El mundo se desacelera, se detiene la veloz carrera. Por primera vez la gente levanta la vista de sus teléfonos, salen de sus universos virtuales y miran a su alrededor con temor. La raza humana es como una de esas familias en que cada uno piensa sólo en sí mismo, o como esas parejas en las que predomina el “Yo” por encima del “Nosotros”, que se lo dividen todo en vez de trabajar unidos. Nuestro mundo es desunido, dividido por ideologías políticas y religiosas, por intereses y poderes mezquinos. Por eso es frágil y vulnerable.
Quizás el mundo necesitaba un frenazo, una parada inmediata, como la bofetada ante un ataque de histeria. O simplemente un golpe de reflexión. A veces no hay mejor convocatoria que tener un enemigo común. Y tenemos ya un enemigo común. No un gigante cargado de armas como lo imaginó nuestra arrogancia, sino un enemigo invisible y microscópico, casi insignificante, pero contra el que nada pueden los tanques y los misiles, contra el que nada pueden el dinero y el poder.
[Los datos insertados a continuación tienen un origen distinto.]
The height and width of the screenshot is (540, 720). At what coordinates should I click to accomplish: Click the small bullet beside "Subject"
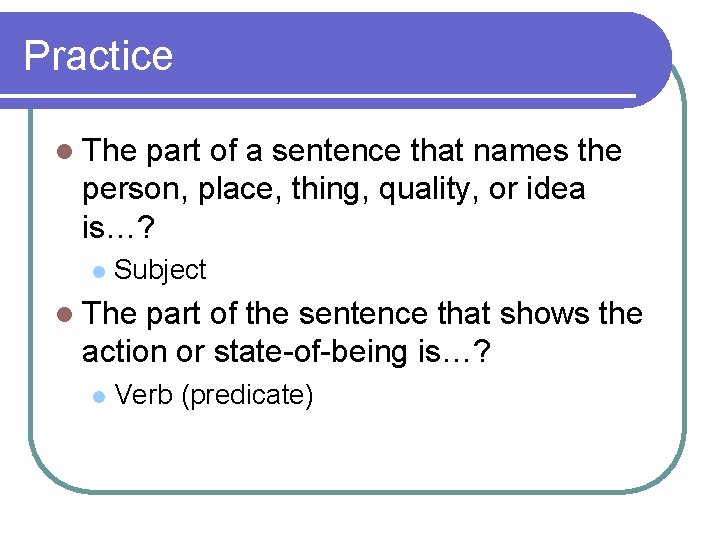pyautogui.click(x=97, y=271)
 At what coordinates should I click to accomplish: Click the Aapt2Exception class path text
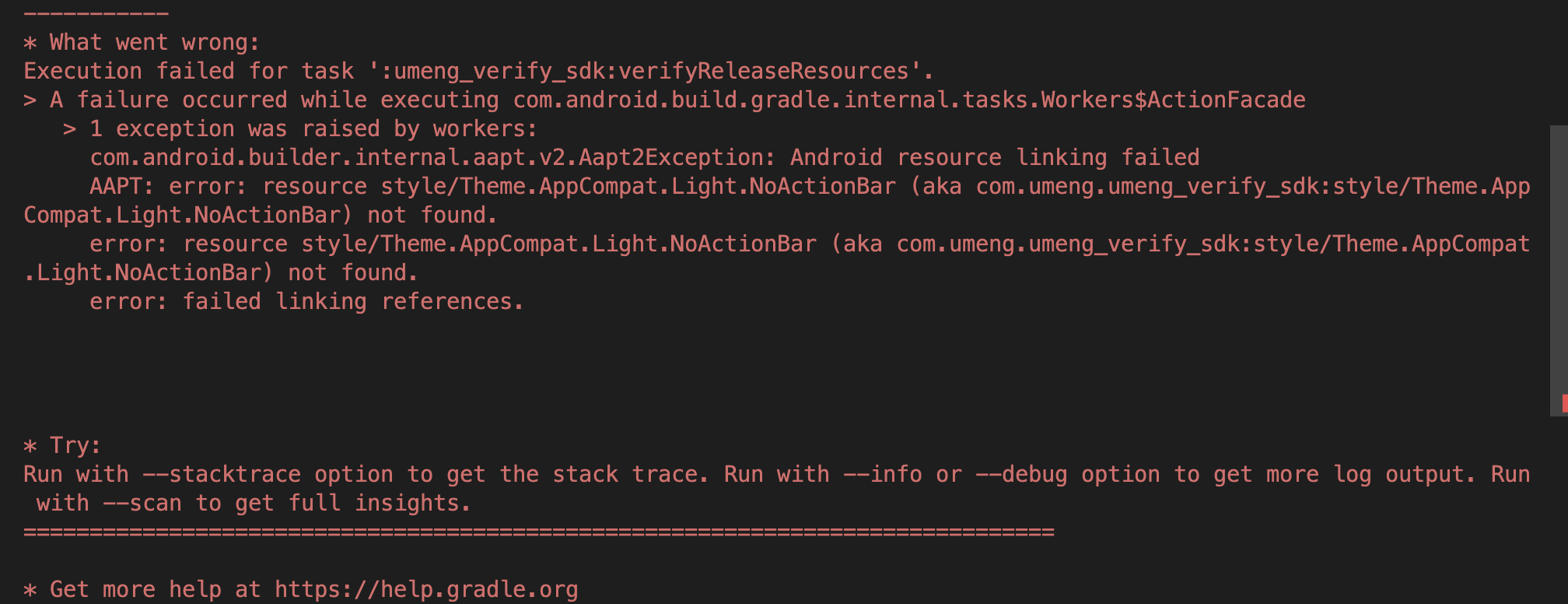pos(432,157)
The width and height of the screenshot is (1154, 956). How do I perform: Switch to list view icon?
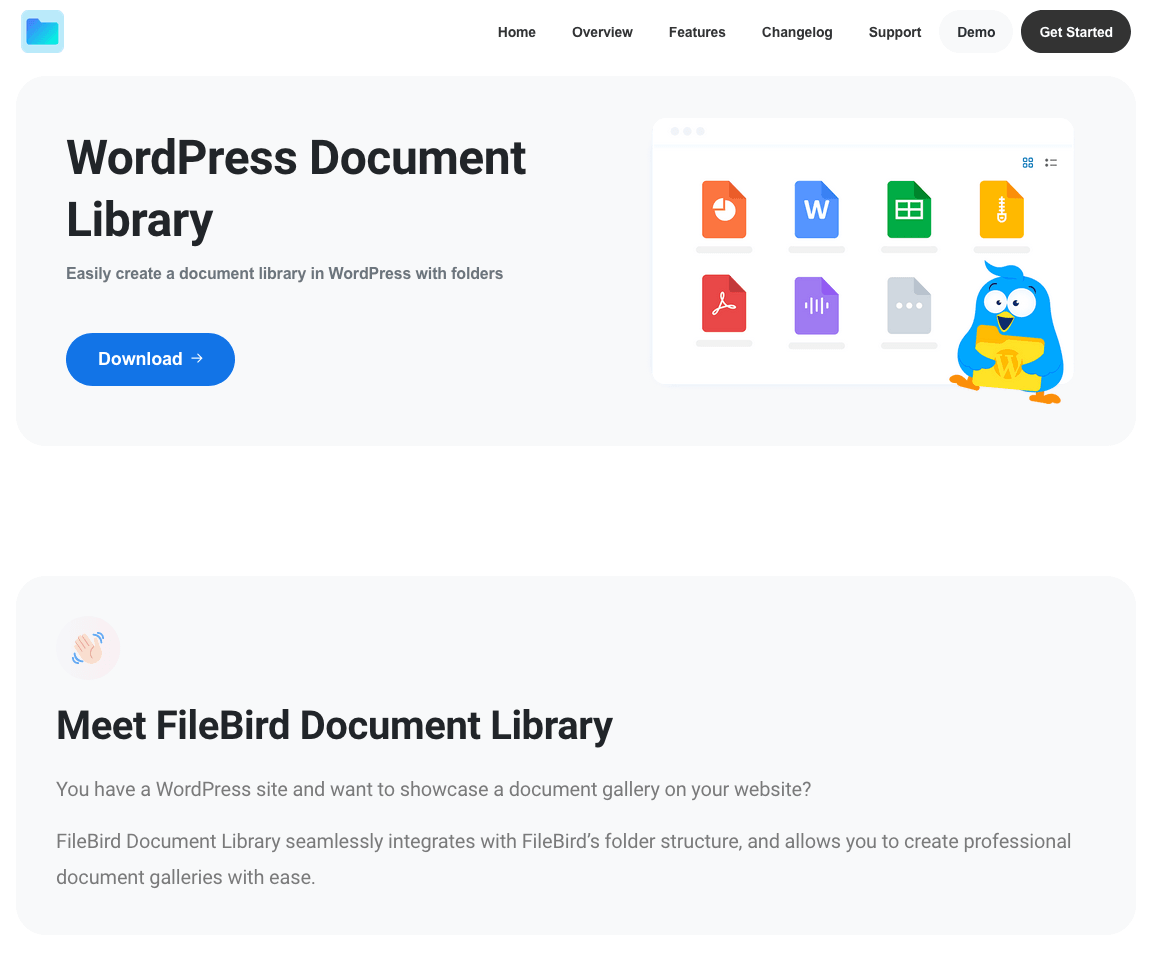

Apenas dos meses bastaron para ponernos de rodillas. De nada han servido las armas y la super-tecnología, de nada han servido los millones y la fuerza. Se enferma por igual el rico y el pobre, pues todos hemos sido igualados de un solo golpe.
Ojalá muchos aprovechen este tiempo de cuarentena para reflexionar. Y después que pase este período de humillación, que haya en el mundo menos personas arrogantes y egoístas, menos personas que se creen dueños de verdades absolutas. Que los líderes piensen más en el ser humano, que cultiven la modestia y que incluyan más a Dios en el discurso.
Que toda esta calamidad nos haga mejores.